───── Material provided ─────

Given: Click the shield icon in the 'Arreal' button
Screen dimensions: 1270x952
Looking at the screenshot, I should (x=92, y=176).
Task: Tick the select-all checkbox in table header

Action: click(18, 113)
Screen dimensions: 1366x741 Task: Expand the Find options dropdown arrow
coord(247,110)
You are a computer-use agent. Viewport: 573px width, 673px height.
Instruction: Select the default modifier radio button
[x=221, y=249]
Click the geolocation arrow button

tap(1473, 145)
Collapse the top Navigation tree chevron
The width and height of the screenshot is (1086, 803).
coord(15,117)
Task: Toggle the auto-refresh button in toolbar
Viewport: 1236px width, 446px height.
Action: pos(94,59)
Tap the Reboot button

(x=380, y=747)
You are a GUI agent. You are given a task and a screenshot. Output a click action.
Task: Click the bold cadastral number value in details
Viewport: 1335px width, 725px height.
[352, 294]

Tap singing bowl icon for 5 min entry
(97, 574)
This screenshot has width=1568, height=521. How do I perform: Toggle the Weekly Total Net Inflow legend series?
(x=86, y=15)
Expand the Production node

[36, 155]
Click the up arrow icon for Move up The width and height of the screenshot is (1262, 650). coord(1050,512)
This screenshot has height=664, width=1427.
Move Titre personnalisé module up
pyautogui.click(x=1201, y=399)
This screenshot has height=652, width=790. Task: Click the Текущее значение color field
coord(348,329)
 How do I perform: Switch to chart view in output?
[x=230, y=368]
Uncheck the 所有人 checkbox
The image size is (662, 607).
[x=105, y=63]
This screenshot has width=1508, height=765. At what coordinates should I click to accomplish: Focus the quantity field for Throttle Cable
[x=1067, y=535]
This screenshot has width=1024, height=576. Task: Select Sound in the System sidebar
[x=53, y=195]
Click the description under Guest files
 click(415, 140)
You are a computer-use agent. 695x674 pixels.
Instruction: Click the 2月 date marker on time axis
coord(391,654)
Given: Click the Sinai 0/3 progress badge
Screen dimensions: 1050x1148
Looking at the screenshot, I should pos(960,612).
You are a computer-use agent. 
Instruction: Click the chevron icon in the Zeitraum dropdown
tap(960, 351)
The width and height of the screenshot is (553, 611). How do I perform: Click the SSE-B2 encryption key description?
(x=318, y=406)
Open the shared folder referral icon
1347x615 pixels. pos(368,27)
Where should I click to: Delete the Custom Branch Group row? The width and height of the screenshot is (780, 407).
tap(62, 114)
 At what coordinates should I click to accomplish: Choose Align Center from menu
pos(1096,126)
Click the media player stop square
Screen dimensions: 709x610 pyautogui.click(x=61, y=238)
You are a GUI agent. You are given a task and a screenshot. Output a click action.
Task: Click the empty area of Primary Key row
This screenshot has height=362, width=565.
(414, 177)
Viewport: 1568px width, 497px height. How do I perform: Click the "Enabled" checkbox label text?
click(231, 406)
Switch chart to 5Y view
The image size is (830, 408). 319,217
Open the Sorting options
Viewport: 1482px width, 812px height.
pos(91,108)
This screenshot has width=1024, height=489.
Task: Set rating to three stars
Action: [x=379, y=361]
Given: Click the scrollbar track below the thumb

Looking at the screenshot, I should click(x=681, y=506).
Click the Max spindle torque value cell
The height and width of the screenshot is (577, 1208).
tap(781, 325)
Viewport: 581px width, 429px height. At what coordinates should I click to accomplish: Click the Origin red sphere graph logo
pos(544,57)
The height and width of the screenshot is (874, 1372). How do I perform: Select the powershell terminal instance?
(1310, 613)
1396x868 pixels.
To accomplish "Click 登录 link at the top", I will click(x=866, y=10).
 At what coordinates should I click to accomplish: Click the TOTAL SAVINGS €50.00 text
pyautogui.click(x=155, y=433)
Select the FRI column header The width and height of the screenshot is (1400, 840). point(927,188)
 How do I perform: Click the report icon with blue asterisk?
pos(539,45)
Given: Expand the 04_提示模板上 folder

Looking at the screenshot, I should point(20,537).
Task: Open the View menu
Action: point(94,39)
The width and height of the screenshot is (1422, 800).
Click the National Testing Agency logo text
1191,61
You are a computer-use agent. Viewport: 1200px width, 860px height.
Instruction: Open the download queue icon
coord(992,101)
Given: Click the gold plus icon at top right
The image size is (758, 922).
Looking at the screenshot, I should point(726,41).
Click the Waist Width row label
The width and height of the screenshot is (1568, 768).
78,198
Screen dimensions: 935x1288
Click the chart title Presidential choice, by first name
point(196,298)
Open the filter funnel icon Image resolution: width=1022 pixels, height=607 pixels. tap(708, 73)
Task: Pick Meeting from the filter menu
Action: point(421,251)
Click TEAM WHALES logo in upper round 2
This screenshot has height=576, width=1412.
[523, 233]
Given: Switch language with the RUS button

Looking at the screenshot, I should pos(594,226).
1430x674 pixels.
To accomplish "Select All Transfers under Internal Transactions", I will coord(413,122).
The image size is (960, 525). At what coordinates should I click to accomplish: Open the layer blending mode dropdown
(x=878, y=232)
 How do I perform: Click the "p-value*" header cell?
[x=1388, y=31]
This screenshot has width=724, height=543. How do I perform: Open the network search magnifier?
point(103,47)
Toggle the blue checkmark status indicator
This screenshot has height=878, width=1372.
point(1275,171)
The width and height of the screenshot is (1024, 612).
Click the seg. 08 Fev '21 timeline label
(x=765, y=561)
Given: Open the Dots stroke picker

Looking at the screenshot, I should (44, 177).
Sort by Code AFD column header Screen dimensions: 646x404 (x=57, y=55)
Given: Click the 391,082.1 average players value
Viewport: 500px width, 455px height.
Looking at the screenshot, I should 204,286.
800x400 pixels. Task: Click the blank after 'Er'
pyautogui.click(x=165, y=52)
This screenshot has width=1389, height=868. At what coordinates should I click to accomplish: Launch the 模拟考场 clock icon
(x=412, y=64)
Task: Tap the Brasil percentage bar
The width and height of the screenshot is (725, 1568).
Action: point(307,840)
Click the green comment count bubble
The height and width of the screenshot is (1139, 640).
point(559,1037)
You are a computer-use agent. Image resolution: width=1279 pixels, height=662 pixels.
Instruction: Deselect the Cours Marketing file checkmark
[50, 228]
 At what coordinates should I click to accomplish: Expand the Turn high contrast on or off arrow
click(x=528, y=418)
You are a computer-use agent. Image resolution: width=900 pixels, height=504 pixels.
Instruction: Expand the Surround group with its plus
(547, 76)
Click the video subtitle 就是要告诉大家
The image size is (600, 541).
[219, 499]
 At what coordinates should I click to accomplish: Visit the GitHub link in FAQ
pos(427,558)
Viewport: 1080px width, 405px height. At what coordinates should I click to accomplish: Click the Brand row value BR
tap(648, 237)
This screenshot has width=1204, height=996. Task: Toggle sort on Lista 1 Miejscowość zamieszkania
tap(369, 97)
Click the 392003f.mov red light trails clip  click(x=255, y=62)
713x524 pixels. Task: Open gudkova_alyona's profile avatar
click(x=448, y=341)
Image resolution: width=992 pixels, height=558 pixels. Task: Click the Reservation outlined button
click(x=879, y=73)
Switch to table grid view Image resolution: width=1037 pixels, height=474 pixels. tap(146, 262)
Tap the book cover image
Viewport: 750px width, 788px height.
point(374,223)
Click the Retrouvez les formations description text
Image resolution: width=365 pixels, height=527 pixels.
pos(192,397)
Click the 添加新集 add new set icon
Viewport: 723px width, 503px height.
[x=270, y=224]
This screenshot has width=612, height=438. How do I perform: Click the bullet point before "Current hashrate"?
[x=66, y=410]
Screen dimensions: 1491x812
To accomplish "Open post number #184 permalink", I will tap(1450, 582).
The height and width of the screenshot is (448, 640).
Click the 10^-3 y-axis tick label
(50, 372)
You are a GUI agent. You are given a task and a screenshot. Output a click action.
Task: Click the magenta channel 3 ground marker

─────

## Your assignment:
Copy the whole of the data above exactly.

## Exercise output:
Given: Click the shield icon in the 'Arreal' button
Screen dimensions: 1270x952
Looking at the screenshot, I should (x=92, y=176).
Task: Tick the select-all checkbox in table header

Action: click(18, 113)
Screen dimensions: 1366x741 Task: Expand the Find options dropdown arrow
coord(247,110)
You are a computer-use agent. Viewport: 573px width, 673px height.
Instruction: Select the default modifier radio button
[x=221, y=249]
Click the geolocation arrow button

tap(1473, 145)
Collapse the top Navigation tree chevron
The width and height of the screenshot is (1086, 803).
coord(15,117)
Task: Toggle the auto-refresh button in toolbar
Viewport: 1236px width, 446px height.
Action: pos(94,59)
Tap the Reboot button

(x=380, y=747)
You are a GUI agent. You are given a task and a screenshot. Output a click action.
Task: Click the bold cadastral number value in details
Viewport: 1335px width, 725px height.
[352, 294]

Tap singing bowl icon for 5 min entry
(97, 574)
This screenshot has width=1568, height=521. How do I perform: Toggle the Weekly Total Net Inflow legend series?
(x=86, y=15)
Expand the Production node

[36, 155]
Click the up arrow icon for Move up The width and height of the screenshot is (1262, 650). coord(1050,512)
This screenshot has height=664, width=1427.
Move Titre personnalisé module up
pyautogui.click(x=1201, y=399)
This screenshot has height=652, width=790. Task: Click the Текущее значение color field
coord(348,329)
 How do I perform: Switch to chart view in output?
[x=230, y=368]
Uncheck the 所有人 checkbox
The image size is (662, 607).
[x=105, y=63]
This screenshot has width=1508, height=765. At what coordinates should I click to accomplish: Focus the quantity field for Throttle Cable
[x=1067, y=535]
This screenshot has width=1024, height=576. Task: Select Sound in the System sidebar
[x=53, y=195]
Click the description under Guest files
 click(415, 140)
You are a computer-use agent. 695x674 pixels.
Instruction: Click the 2月 date marker on time axis
coord(391,654)
Given: Click the Sinai 0/3 progress badge
Screen dimensions: 1050x1148
Looking at the screenshot, I should pos(960,612).
You are a computer-use agent. 
Instruction: Click the chevron icon in the Zeitraum dropdown
tap(960, 351)
The width and height of the screenshot is (553, 611). How do I perform: Click the SSE-B2 encryption key description?
(x=318, y=406)
Open the shared folder referral icon
1347x615 pixels. pos(368,27)
Where should I click to: Delete the Custom Branch Group row? The width and height of the screenshot is (780, 407).
tap(62, 114)
 At what coordinates should I click to accomplish: Choose Align Center from menu
pos(1096,126)
Click the media player stop square
Screen dimensions: 709x610 pyautogui.click(x=61, y=238)
You are a GUI agent. You are given a task and a screenshot. Output a click action.
Task: Click the empty area of Primary Key row
This screenshot has height=362, width=565.
(414, 177)
Viewport: 1568px width, 497px height. How do I perform: Click the "Enabled" checkbox label text?
click(231, 406)
Switch chart to 5Y view
The image size is (830, 408). 319,217
Open the Sorting options
Viewport: 1482px width, 812px height.
pos(91,108)
This screenshot has width=1024, height=489.
Task: Set rating to three stars
Action: [x=379, y=361]
Given: Click the scrollbar track below the thumb

Looking at the screenshot, I should click(x=681, y=506).
Click the Max spindle torque value cell
The height and width of the screenshot is (577, 1208).
tap(781, 325)
Viewport: 581px width, 429px height. At what coordinates should I click to accomplish: Click the Origin red sphere graph logo
pos(544,57)
The height and width of the screenshot is (874, 1372). How do I perform: Select the powershell terminal instance?
(1310, 613)
1396x868 pixels.
To accomplish "Click 登录 link at the top", I will click(x=866, y=10).
 At what coordinates should I click to accomplish: Click the TOTAL SAVINGS €50.00 text
pyautogui.click(x=155, y=433)
Select the FRI column header The width and height of the screenshot is (1400, 840). point(927,188)
 How do I perform: Click the report icon with blue asterisk?
pos(539,45)
Given: Expand the 04_提示模板上 folder

Looking at the screenshot, I should point(20,537).
Task: Open the View menu
Action: point(94,39)
The width and height of the screenshot is (1422, 800).
Click the National Testing Agency logo text
1191,61
You are a computer-use agent. Viewport: 1200px width, 860px height.
Instruction: Open the download queue icon
coord(992,101)
Given: Click the gold plus icon at top right
The image size is (758, 922).
Looking at the screenshot, I should point(726,41).
Click the Waist Width row label
The width and height of the screenshot is (1568, 768).
78,198
Screen dimensions: 935x1288
Click the chart title Presidential choice, by first name
point(196,298)
Open the filter funnel icon Image resolution: width=1022 pixels, height=607 pixels. tap(708, 73)
Task: Pick Meeting from the filter menu
Action: point(421,251)
Click TEAM WHALES logo in upper round 2
This screenshot has height=576, width=1412.
[523, 233]
Given: Switch language with the RUS button

Looking at the screenshot, I should pos(594,226).
1430x674 pixels.
To accomplish "Select All Transfers under Internal Transactions", I will coord(413,122).
The image size is (960, 525). At what coordinates should I click to accomplish: Open the layer blending mode dropdown
(x=878, y=232)
 How do I perform: Click the "p-value*" header cell?
[x=1388, y=31]
This screenshot has width=724, height=543. How do I perform: Open the network search magnifier?
point(103,47)
Toggle the blue checkmark status indicator
This screenshot has height=878, width=1372.
point(1275,171)
The width and height of the screenshot is (1024, 612).
Click the seg. 08 Fev '21 timeline label
(x=765, y=561)
Given: Open the Dots stroke picker

Looking at the screenshot, I should (44, 177).
Sort by Code AFD column header Screen dimensions: 646x404 (x=57, y=55)
Given: Click the 391,082.1 average players value
Viewport: 500px width, 455px height.
Looking at the screenshot, I should 204,286.
800x400 pixels. Task: Click the blank after 'Er'
pyautogui.click(x=165, y=52)
This screenshot has width=1389, height=868. At what coordinates should I click to accomplish: Launch the 模拟考场 clock icon
(x=412, y=64)
Task: Tap the Brasil percentage bar
The width and height of the screenshot is (725, 1568).
Action: point(307,840)
Click the green comment count bubble
The height and width of the screenshot is (1139, 640).
point(559,1037)
You are a computer-use agent. Image resolution: width=1279 pixels, height=662 pixels.
Instruction: Deselect the Cours Marketing file checkmark
[50, 228]
 At what coordinates should I click to accomplish: Expand the Turn high contrast on or off arrow
click(x=528, y=418)
You are a computer-use agent. Image resolution: width=900 pixels, height=504 pixels.
Instruction: Expand the Surround group with its plus
(547, 76)
Click the video subtitle 就是要告诉大家
The image size is (600, 541).
[219, 499]
 At what coordinates should I click to accomplish: Visit the GitHub link in FAQ
pos(427,558)
Viewport: 1080px width, 405px height. At what coordinates should I click to accomplish: Click the Brand row value BR
tap(648, 237)
This screenshot has width=1204, height=996. Task: Toggle sort on Lista 1 Miejscowość zamieszkania
tap(369, 97)
Click the 392003f.mov red light trails clip  click(x=255, y=62)
713x524 pixels. Task: Open gudkova_alyona's profile avatar
click(x=448, y=341)
Image resolution: width=992 pixels, height=558 pixels. Task: Click the Reservation outlined button
click(x=879, y=73)
Switch to table grid view Image resolution: width=1037 pixels, height=474 pixels. tap(146, 262)
Tap the book cover image
Viewport: 750px width, 788px height.
point(374,223)
Click the Retrouvez les formations description text
Image resolution: width=365 pixels, height=527 pixels.
pos(192,397)
Click the 添加新集 add new set icon
Viewport: 723px width, 503px height.
[x=270, y=224]
This screenshot has width=612, height=438. How do I perform: Click the bullet point before "Current hashrate"?
[x=66, y=410]
Screen dimensions: 1491x812
To accomplish "Open post number #184 permalink", I will tap(1450, 582).
The height and width of the screenshot is (448, 640).
Click the 10^-3 y-axis tick label
(50, 372)
You are a GUI agent. You are given a task and a screenshot. Output a click action.
Task: Click the magenta channel 3 ground marker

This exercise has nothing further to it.